How to complete this task
Once the line containing "Ваша энергетика сегодня (1107, 169)" is located in the records below, repeat it and all lines that follow it exactly, leaving out any picture.

Data extract

-- -- --

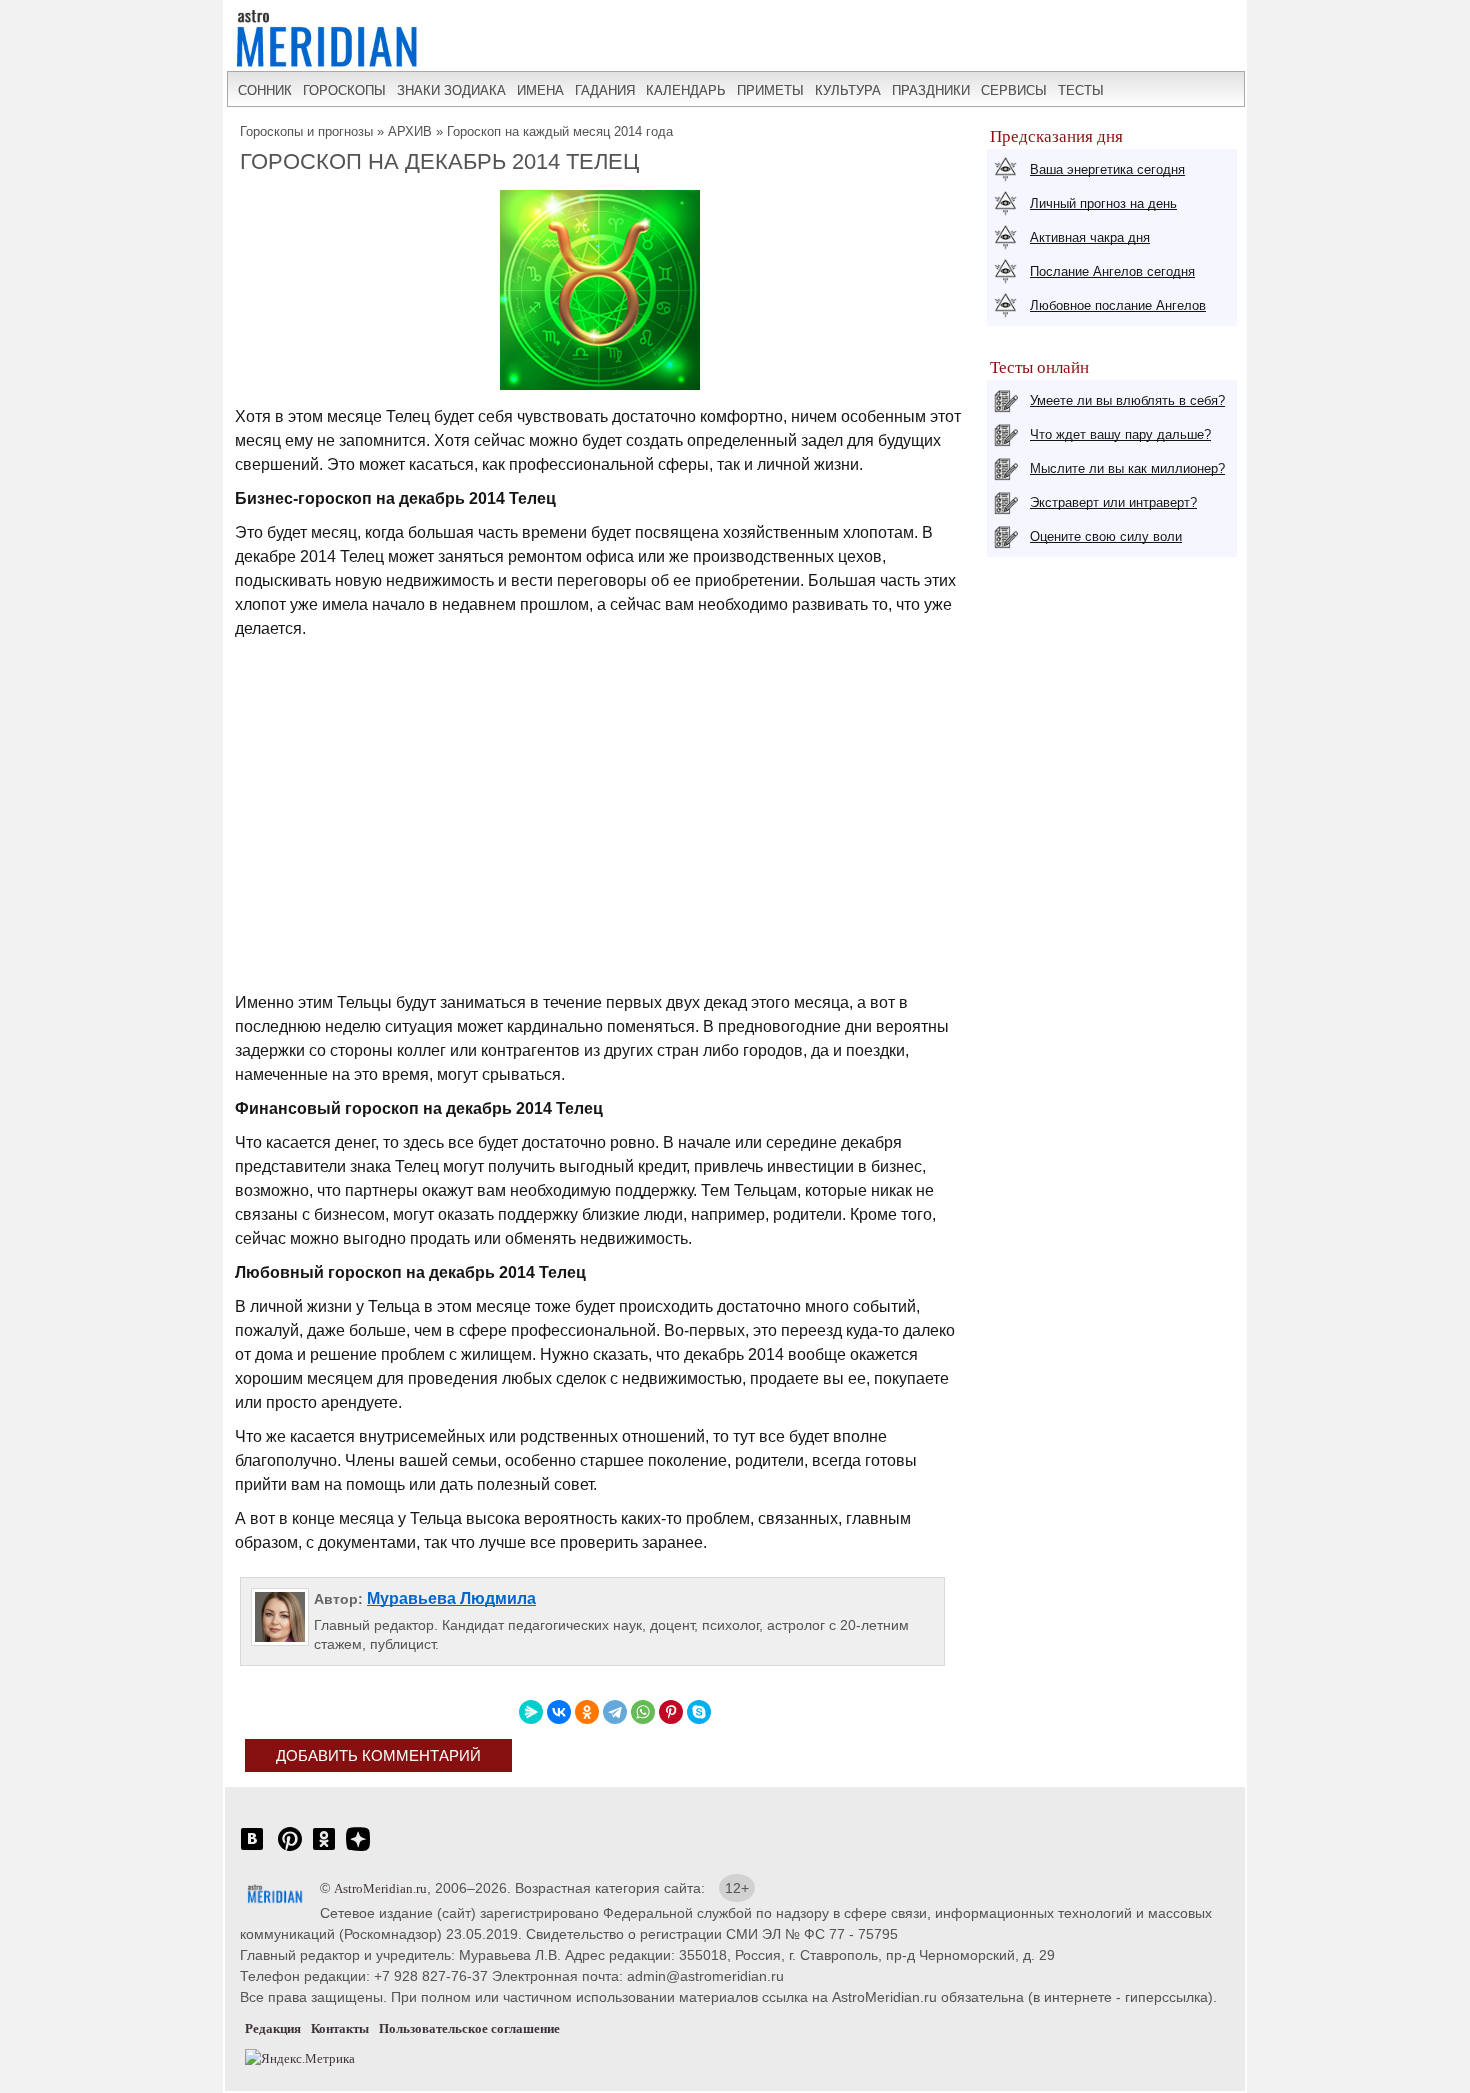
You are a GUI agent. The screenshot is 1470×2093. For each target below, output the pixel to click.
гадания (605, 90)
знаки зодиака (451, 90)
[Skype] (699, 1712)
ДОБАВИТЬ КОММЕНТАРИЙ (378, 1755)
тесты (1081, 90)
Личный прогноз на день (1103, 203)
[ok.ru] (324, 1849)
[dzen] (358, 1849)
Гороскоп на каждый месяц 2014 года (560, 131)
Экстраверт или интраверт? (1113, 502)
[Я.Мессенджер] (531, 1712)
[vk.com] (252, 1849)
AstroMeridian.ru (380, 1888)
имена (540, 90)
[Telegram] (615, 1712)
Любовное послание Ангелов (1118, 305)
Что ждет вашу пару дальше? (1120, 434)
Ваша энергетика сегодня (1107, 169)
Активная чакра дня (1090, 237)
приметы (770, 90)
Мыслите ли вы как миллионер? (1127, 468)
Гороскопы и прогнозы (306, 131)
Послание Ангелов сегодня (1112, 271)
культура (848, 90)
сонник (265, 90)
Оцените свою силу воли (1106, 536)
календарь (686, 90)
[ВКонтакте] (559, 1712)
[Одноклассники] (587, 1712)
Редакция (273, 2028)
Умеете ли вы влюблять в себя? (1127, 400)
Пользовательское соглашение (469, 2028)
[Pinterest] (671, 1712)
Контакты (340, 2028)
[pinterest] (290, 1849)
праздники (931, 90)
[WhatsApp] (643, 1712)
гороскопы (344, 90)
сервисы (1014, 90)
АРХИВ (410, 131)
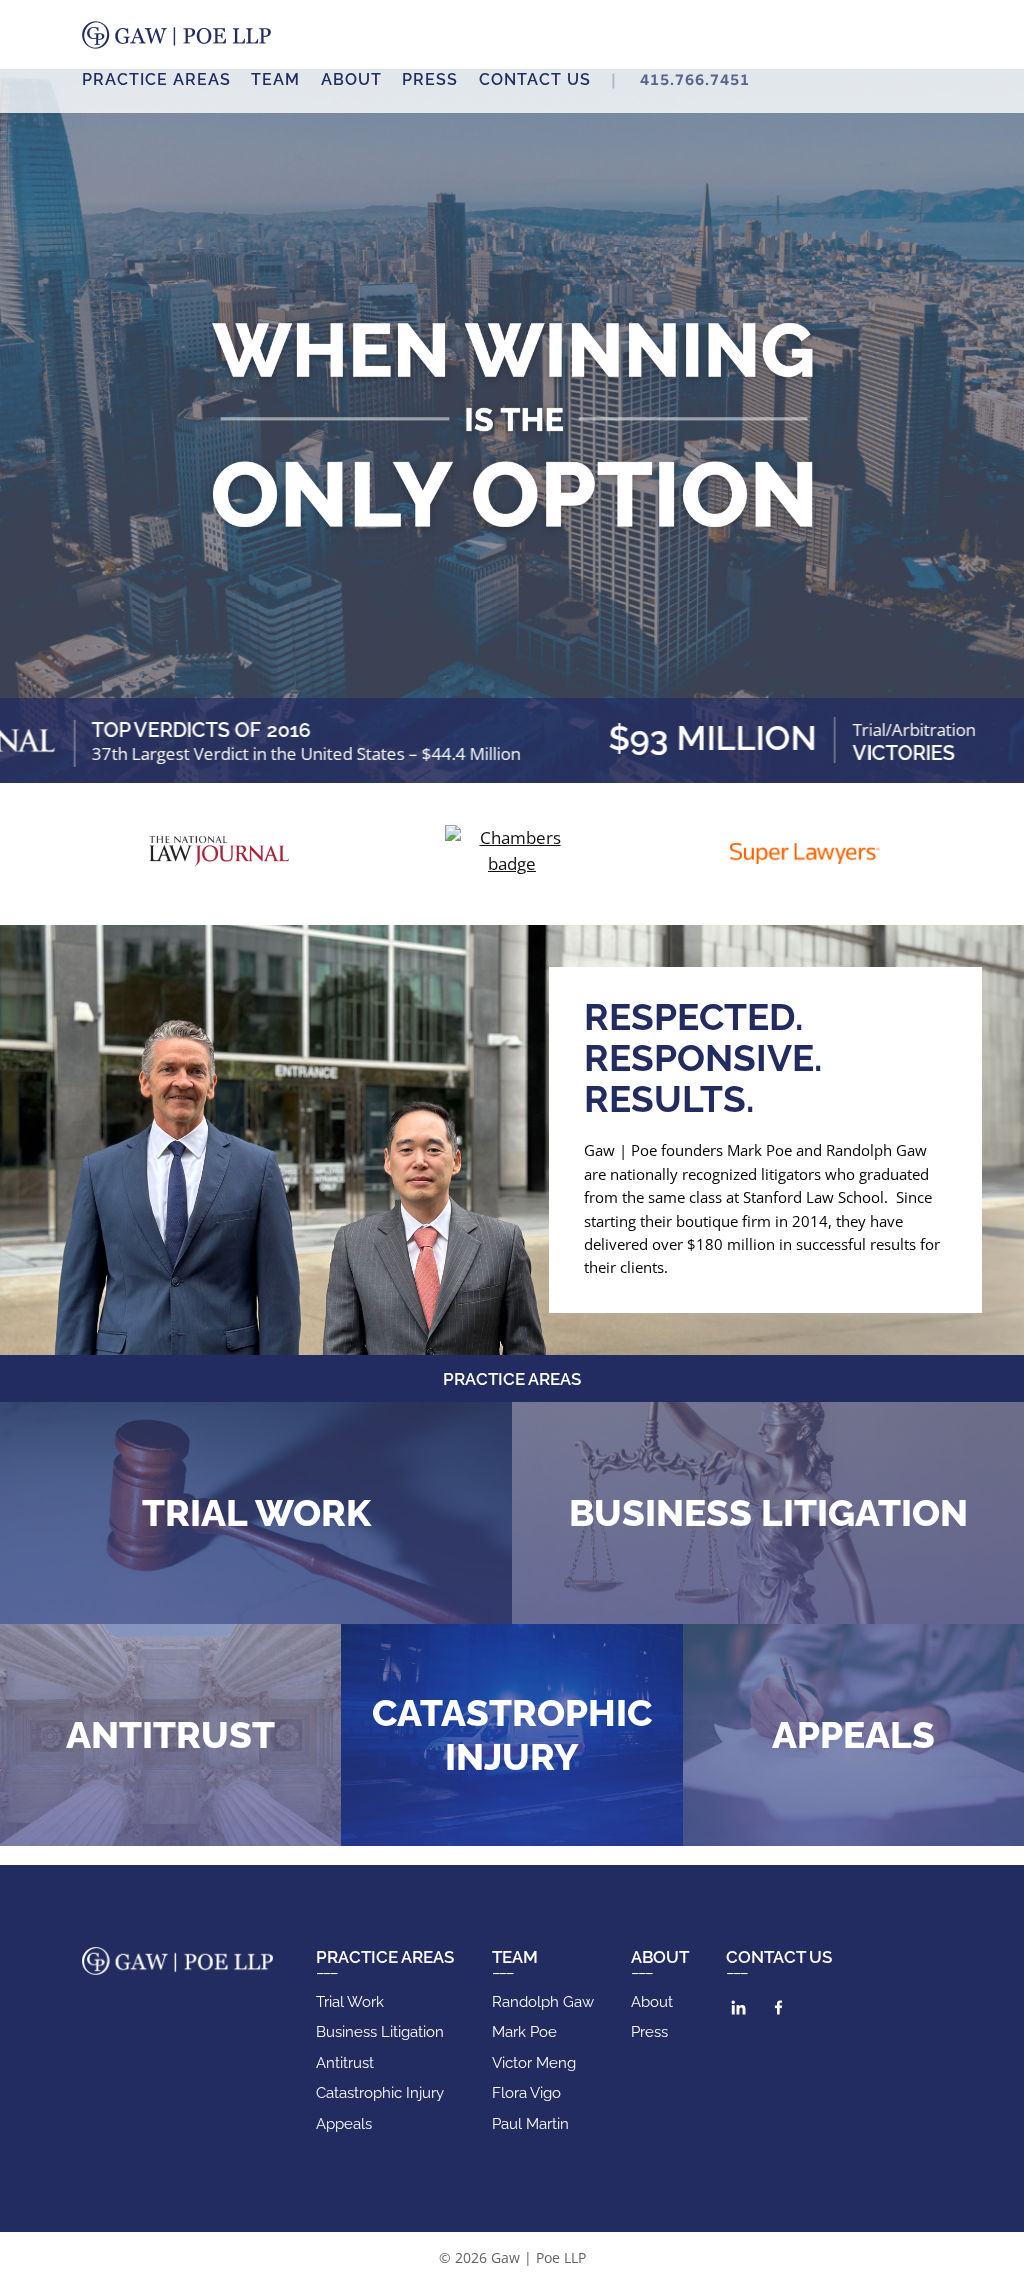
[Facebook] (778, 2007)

-- -- --

Solution to this exercise
Ваша энергетика сегодня (1107, 169)
Активная чакра дня (1090, 237)
приметы (770, 90)
Мыслите ли вы как миллионер? (1127, 468)
Гороскопы и прогнозы (306, 131)
Послание Ангелов сегодня (1112, 271)
культура (848, 90)
сонник (265, 90)
Оцените свою силу воли (1106, 536)
календарь (686, 90)
[ВКонтакте] (559, 1712)
[Одноклассники] (587, 1712)
Редакция (273, 2028)
Умеете ли вы влюблять в себя? (1127, 400)
Пользовательское соглашение (469, 2028)
[Pinterest] (671, 1712)
Контакты (340, 2028)
[pinterest] (290, 1849)
праздники (931, 90)
[WhatsApp] (643, 1712)
гороскопы (344, 90)
сервисы (1014, 90)
АРХИВ (410, 131)
[Facebook] (778, 2007)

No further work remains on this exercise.